[[ Input open ]]

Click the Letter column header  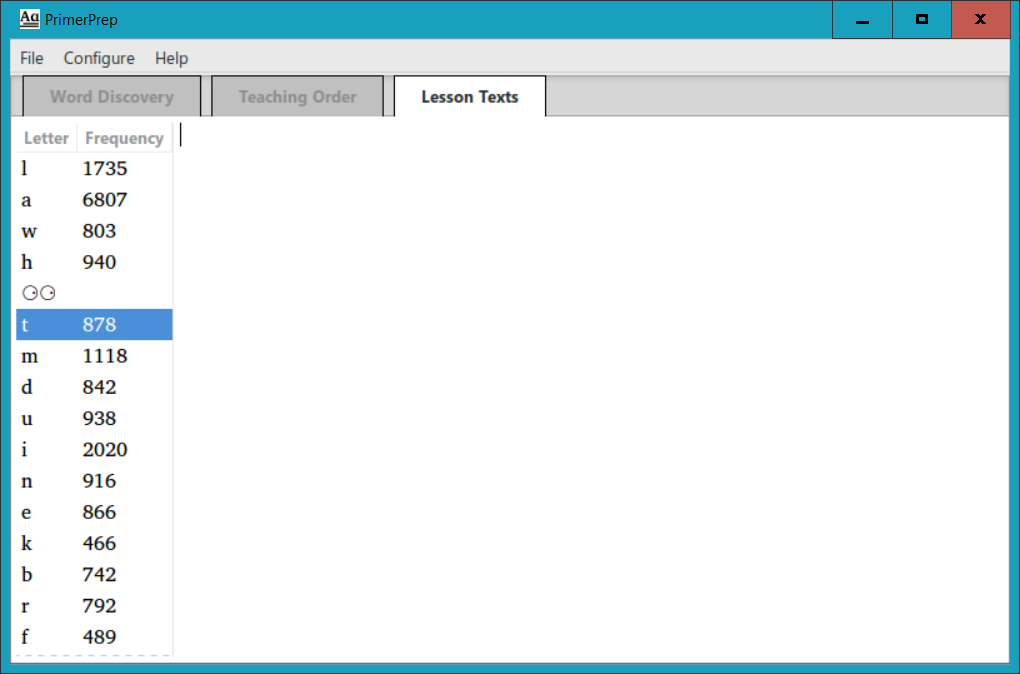click(x=46, y=137)
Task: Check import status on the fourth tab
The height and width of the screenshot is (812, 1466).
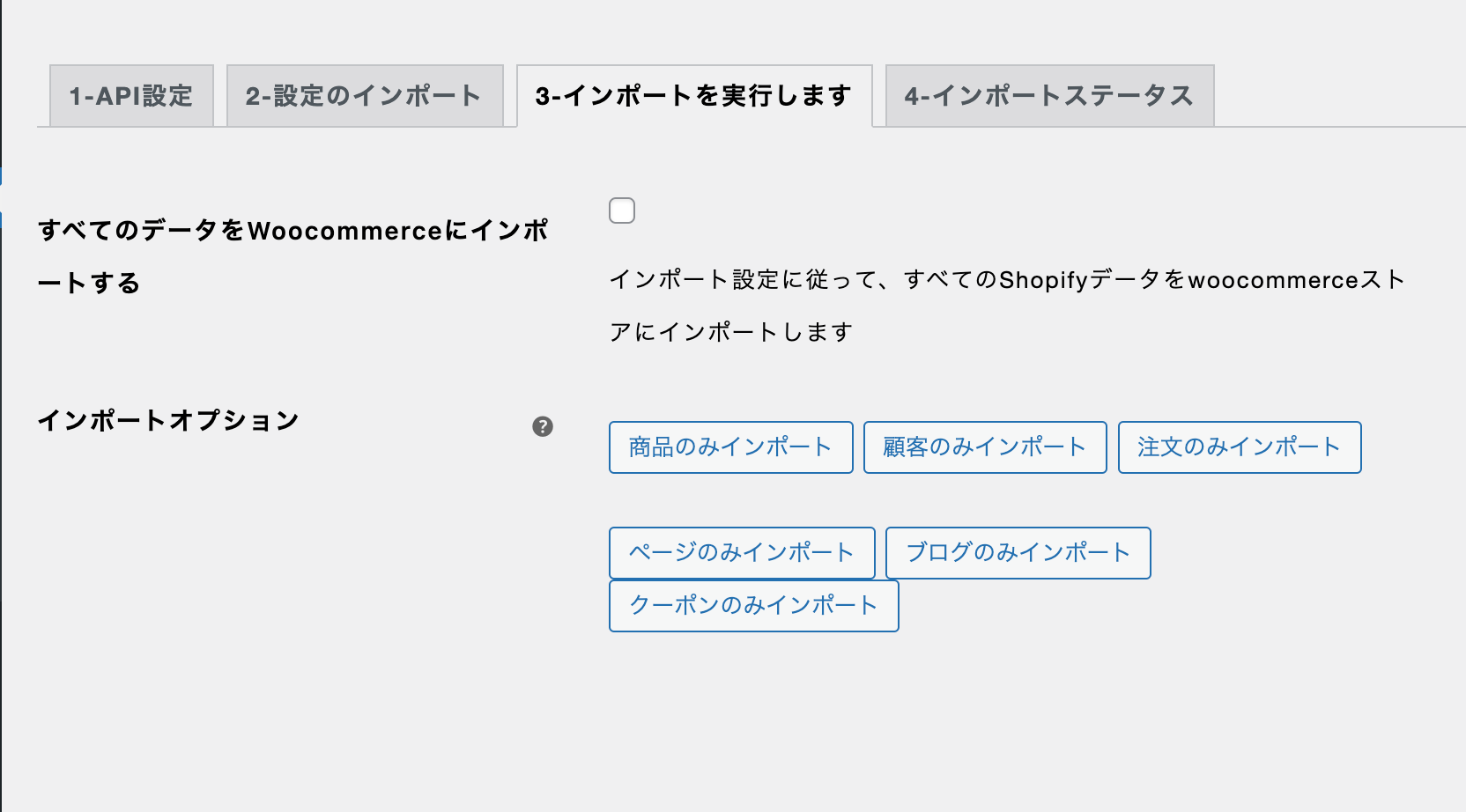Action: click(x=1049, y=95)
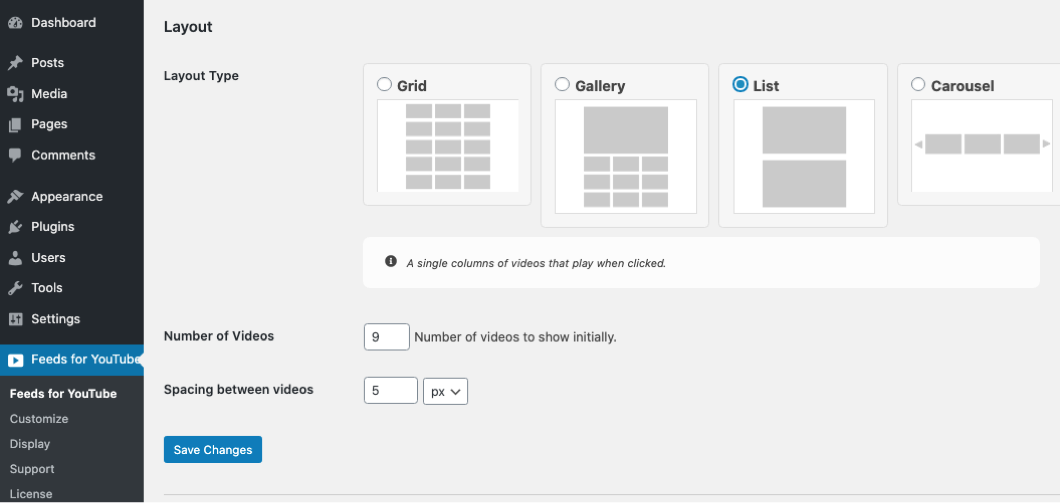
Task: Click the Posts pin icon
Action: tap(15, 63)
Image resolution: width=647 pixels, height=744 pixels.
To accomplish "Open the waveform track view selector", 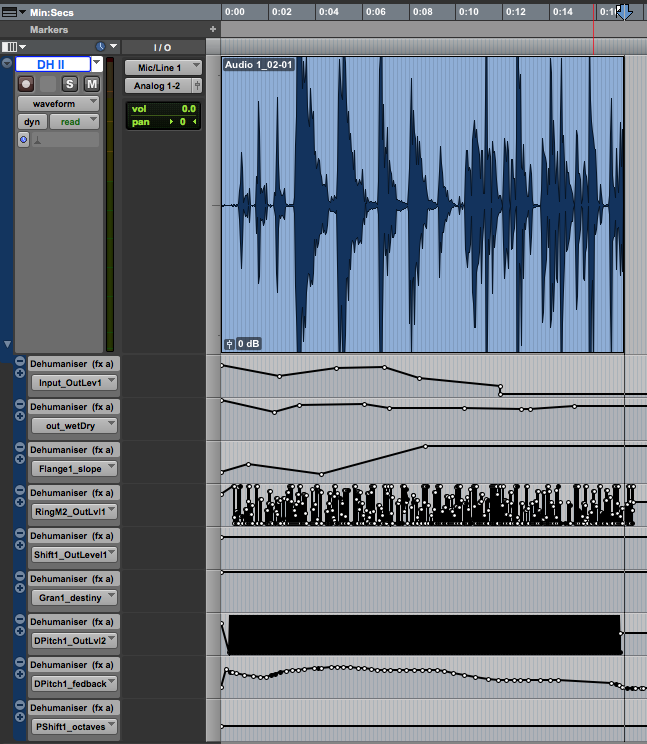I will (59, 103).

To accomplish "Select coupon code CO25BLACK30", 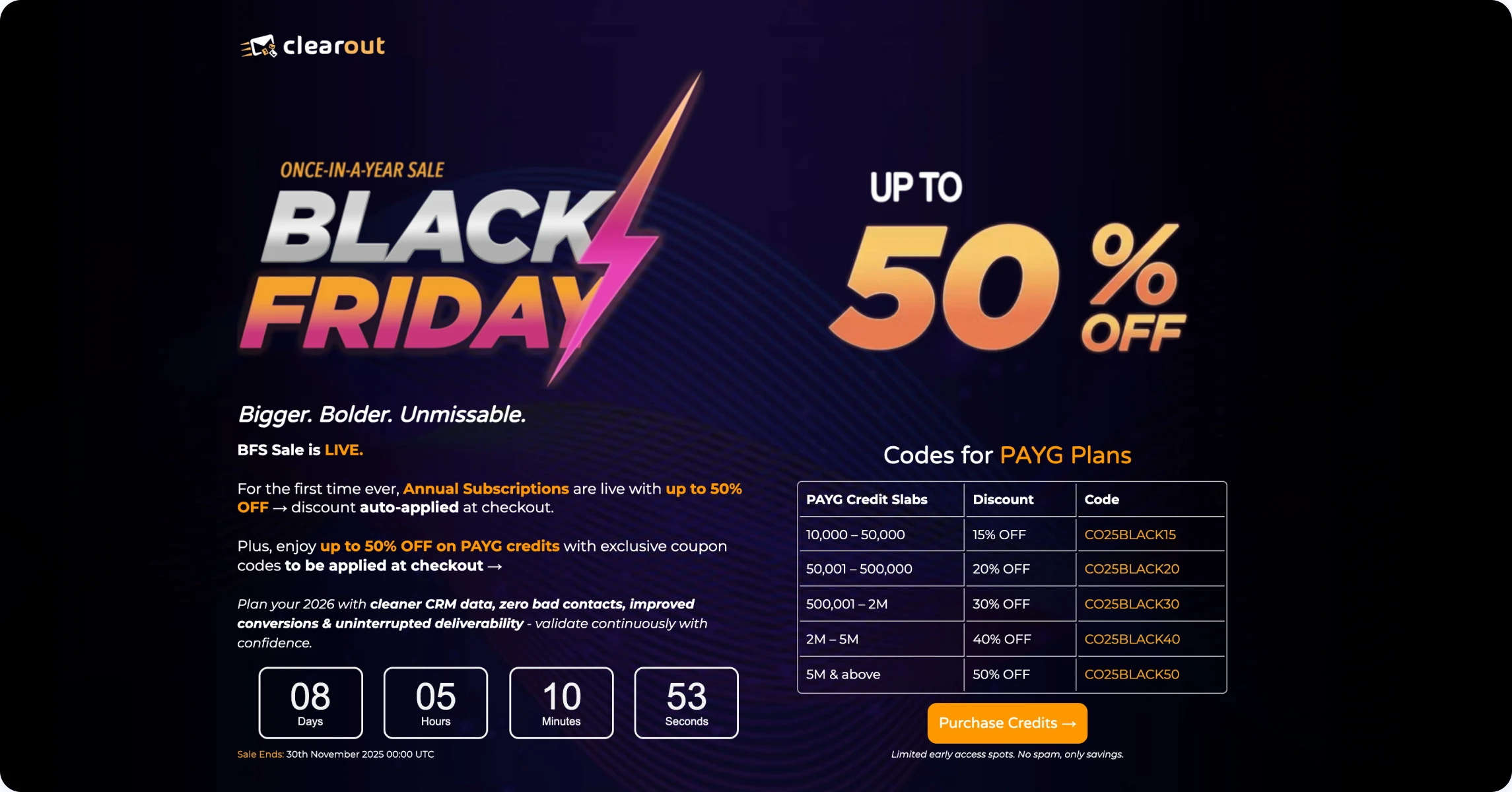I will pos(1131,604).
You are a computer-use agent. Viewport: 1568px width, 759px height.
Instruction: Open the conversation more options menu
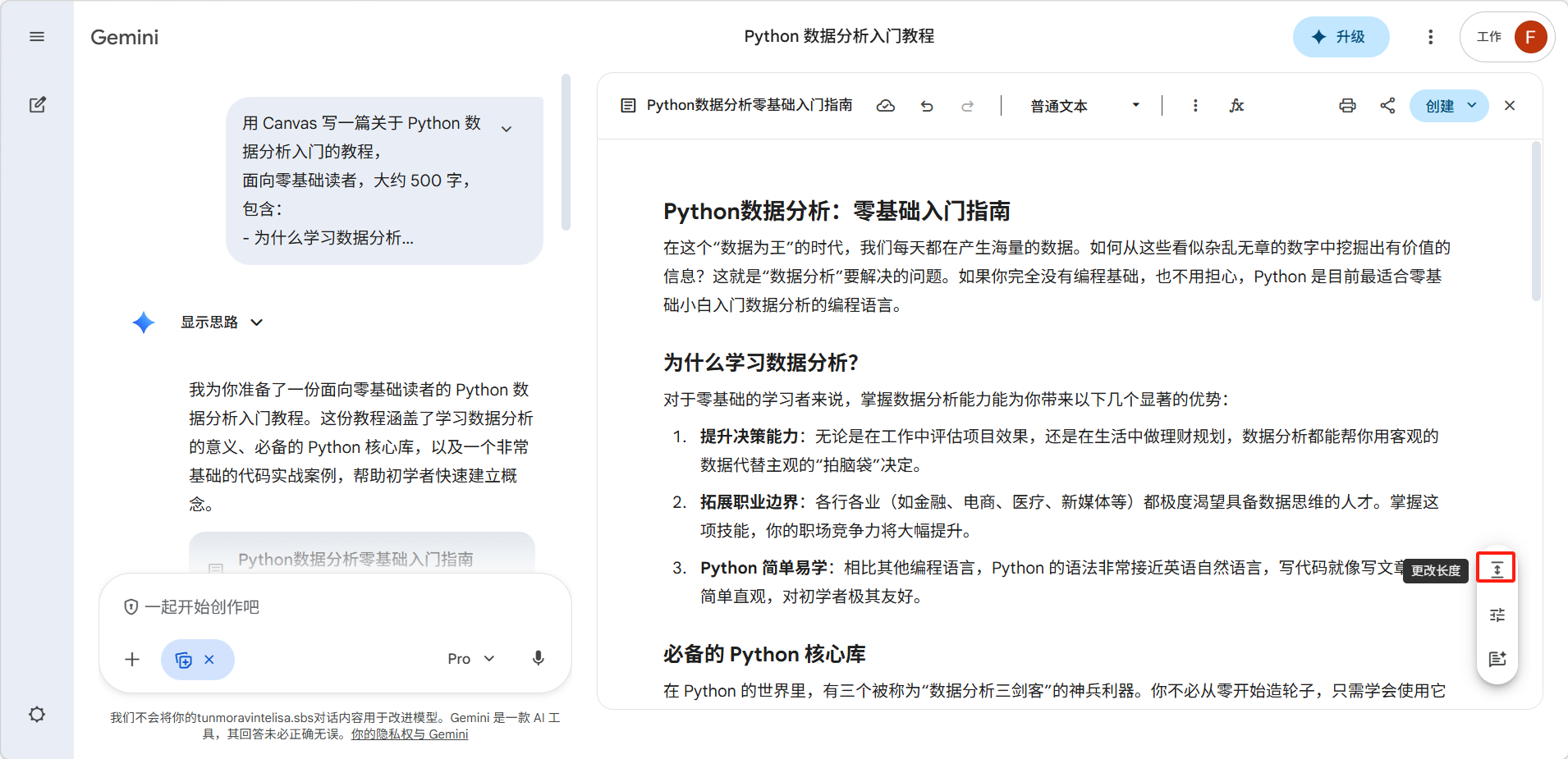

[[ Input closed ]]

Task description: Write out nothing but the lines from the one with "You are a computer-use" through the last line of the entries, exactly as they stand; pictures are not part of the copy.

Task output:
You are a computer-use agent. Viewport: 1568px width, 759px height.
Instruction: Open the conversation more options menu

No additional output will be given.